*OBJECTIVE:*
Convert the listing into a Markdown table with columns Row and Line, giving each non-blank line its own numbered row. Begin at the line that contains "Image resolution: width=1366 pixels, height=722" and stop after the line that contains "center [725, 38].".

*THE RECORDS:*

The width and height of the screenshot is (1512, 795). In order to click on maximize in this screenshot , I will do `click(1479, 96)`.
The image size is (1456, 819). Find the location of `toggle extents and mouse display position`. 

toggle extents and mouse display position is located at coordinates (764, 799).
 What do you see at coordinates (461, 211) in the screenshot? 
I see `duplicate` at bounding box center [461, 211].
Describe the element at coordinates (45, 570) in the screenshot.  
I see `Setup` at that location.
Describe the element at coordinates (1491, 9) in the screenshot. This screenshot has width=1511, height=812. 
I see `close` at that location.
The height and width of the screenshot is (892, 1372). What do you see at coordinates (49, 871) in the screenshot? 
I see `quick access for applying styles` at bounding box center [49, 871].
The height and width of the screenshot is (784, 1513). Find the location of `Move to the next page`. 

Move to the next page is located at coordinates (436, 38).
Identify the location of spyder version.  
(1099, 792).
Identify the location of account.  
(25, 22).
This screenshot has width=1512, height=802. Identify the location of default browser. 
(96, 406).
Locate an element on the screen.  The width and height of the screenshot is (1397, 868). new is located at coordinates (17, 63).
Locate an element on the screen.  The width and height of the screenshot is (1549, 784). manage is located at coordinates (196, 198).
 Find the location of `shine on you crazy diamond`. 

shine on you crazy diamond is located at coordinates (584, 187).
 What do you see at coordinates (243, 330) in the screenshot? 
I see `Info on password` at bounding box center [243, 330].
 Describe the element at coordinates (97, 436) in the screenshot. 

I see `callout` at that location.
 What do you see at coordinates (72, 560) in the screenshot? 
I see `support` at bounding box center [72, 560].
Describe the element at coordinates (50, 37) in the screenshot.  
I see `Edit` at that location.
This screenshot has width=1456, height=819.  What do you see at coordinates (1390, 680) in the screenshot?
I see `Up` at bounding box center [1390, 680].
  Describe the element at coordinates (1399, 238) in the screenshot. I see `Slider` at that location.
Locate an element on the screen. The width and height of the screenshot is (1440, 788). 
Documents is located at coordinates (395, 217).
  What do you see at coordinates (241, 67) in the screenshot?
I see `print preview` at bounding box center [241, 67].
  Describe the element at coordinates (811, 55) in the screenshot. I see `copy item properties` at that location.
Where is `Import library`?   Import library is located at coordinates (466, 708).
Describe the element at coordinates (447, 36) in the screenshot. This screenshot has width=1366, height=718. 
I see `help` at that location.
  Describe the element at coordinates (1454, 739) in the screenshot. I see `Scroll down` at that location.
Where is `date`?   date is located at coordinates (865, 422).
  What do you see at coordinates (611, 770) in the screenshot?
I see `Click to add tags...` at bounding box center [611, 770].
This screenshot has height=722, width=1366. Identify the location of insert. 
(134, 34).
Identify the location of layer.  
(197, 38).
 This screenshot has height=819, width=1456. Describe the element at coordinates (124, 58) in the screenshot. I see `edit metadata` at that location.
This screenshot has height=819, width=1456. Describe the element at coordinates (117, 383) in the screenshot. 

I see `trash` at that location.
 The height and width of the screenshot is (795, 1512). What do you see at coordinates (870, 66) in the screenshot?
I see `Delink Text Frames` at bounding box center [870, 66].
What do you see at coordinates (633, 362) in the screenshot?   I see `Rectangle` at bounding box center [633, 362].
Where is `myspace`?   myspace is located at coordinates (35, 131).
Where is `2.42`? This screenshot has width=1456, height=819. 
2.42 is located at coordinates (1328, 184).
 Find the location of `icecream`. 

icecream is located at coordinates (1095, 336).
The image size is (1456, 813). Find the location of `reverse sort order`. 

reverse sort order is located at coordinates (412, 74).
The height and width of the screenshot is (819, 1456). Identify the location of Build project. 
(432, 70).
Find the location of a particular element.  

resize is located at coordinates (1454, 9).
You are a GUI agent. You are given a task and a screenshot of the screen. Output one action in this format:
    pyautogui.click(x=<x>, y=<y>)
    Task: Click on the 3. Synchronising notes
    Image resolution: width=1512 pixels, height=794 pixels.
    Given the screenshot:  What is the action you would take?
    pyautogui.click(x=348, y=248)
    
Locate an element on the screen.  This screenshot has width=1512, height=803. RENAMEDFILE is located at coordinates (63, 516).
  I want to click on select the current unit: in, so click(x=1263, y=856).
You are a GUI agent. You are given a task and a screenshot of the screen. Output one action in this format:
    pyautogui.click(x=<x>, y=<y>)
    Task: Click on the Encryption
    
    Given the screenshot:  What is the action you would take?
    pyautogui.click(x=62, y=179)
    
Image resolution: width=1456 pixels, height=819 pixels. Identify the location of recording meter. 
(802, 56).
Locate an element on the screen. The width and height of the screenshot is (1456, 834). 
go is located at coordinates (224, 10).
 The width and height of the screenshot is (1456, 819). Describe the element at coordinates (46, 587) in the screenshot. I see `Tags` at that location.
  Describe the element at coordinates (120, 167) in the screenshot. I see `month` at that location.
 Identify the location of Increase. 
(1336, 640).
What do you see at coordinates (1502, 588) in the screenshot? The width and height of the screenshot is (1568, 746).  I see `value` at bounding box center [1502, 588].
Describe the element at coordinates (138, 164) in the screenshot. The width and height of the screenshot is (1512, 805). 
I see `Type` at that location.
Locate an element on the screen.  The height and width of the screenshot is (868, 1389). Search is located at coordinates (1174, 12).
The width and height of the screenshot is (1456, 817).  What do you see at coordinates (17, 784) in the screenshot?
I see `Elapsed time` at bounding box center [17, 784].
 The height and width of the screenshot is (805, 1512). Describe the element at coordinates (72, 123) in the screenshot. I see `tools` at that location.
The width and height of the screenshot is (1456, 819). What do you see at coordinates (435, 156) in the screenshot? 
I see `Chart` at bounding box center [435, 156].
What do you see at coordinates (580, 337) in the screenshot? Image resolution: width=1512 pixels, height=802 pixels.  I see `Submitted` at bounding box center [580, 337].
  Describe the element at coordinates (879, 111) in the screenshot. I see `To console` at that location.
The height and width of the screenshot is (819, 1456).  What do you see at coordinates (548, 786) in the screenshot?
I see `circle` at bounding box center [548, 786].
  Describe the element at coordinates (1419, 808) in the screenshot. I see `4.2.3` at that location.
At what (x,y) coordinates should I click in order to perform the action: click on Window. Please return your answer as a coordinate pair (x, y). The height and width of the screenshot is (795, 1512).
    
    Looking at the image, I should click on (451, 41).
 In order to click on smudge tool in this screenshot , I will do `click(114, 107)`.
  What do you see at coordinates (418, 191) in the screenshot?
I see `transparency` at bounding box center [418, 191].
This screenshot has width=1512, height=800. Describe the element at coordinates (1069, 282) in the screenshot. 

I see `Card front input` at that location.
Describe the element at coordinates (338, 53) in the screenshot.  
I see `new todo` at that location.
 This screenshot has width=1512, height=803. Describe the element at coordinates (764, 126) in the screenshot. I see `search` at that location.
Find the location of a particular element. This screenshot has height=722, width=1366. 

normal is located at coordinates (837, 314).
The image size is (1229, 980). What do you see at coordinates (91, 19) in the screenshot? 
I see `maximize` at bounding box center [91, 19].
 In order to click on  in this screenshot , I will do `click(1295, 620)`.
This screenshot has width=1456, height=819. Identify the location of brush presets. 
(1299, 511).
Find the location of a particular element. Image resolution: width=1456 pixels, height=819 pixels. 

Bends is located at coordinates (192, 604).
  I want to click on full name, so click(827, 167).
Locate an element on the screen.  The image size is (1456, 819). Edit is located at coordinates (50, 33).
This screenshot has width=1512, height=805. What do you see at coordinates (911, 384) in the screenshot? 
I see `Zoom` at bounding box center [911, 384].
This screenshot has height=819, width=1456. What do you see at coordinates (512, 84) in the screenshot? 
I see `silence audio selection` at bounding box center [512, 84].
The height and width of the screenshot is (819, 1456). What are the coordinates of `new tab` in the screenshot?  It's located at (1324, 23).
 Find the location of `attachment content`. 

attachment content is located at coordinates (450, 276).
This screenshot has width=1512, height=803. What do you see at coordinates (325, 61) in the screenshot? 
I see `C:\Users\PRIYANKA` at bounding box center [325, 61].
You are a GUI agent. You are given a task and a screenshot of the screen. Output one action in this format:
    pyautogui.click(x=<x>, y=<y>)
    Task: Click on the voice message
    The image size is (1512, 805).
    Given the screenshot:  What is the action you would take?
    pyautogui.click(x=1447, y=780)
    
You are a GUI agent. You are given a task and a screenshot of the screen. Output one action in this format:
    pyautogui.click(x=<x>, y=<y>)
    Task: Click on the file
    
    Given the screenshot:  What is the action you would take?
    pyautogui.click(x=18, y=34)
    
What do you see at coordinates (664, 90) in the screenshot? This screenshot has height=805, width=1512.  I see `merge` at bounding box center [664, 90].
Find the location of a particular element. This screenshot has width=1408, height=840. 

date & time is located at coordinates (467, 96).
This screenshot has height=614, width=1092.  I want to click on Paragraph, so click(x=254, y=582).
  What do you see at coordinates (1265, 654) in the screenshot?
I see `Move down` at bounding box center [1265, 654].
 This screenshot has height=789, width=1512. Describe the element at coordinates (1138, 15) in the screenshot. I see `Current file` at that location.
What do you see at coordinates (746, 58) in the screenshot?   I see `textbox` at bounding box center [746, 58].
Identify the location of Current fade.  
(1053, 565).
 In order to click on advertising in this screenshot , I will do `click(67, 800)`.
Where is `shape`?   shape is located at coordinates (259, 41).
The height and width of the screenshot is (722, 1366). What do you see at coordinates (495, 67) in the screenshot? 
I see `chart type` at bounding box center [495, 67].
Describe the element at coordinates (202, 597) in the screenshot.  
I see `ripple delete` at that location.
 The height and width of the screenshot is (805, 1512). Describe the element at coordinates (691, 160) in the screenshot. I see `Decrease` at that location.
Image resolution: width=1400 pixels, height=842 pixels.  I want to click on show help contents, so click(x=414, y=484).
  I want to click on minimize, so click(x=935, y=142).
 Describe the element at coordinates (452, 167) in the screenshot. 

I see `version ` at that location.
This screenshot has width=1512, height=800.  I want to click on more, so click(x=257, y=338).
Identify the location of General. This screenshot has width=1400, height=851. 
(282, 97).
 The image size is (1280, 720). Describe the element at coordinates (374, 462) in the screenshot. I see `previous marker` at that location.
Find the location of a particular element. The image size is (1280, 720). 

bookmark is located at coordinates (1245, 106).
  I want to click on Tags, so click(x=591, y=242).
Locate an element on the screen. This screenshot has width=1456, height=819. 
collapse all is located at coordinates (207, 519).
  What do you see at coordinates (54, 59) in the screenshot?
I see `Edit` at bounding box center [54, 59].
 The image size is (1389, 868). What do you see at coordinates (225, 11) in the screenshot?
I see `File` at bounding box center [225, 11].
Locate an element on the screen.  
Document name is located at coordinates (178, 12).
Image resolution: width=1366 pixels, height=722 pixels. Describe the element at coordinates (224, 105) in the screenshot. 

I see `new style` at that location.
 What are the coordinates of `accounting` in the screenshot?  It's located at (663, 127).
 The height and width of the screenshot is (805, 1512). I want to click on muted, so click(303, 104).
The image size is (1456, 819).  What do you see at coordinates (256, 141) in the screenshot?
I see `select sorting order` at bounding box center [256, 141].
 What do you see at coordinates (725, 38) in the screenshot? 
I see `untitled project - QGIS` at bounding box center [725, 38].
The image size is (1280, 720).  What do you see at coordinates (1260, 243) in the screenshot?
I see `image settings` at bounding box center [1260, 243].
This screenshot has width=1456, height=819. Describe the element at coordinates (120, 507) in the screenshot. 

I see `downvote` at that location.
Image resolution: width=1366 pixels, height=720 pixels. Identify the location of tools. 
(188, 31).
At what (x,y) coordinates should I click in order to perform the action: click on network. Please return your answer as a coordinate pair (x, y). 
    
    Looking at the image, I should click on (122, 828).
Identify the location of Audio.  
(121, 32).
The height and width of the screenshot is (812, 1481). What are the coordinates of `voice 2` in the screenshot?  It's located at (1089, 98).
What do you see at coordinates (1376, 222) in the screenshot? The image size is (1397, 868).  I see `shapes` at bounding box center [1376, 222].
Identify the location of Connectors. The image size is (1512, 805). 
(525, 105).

*REPLY TO THE TASK:*
| Row | Line |
|---|---|
| 1 | Image resolution: width=1366 pixels, height=722 pixels. Describe the element at coordinates (224, 105) in the screenshot.  |
| 2 | I see `new style` at that location. |
| 3 |  What are the coordinates of `accounting` in the screenshot?  It's located at (663, 127). |
| 4 |  The height and width of the screenshot is (805, 1512). I want to click on muted, so click(303, 104). |
| 5 | The image size is (1456, 819).  What do you see at coordinates (256, 141) in the screenshot? |
| 6 | I see `select sorting order` at bounding box center [256, 141]. |
| 7 |  What do you see at coordinates (725, 38) in the screenshot?  |
| 8 | I see `untitled project - QGIS` at bounding box center [725, 38]. |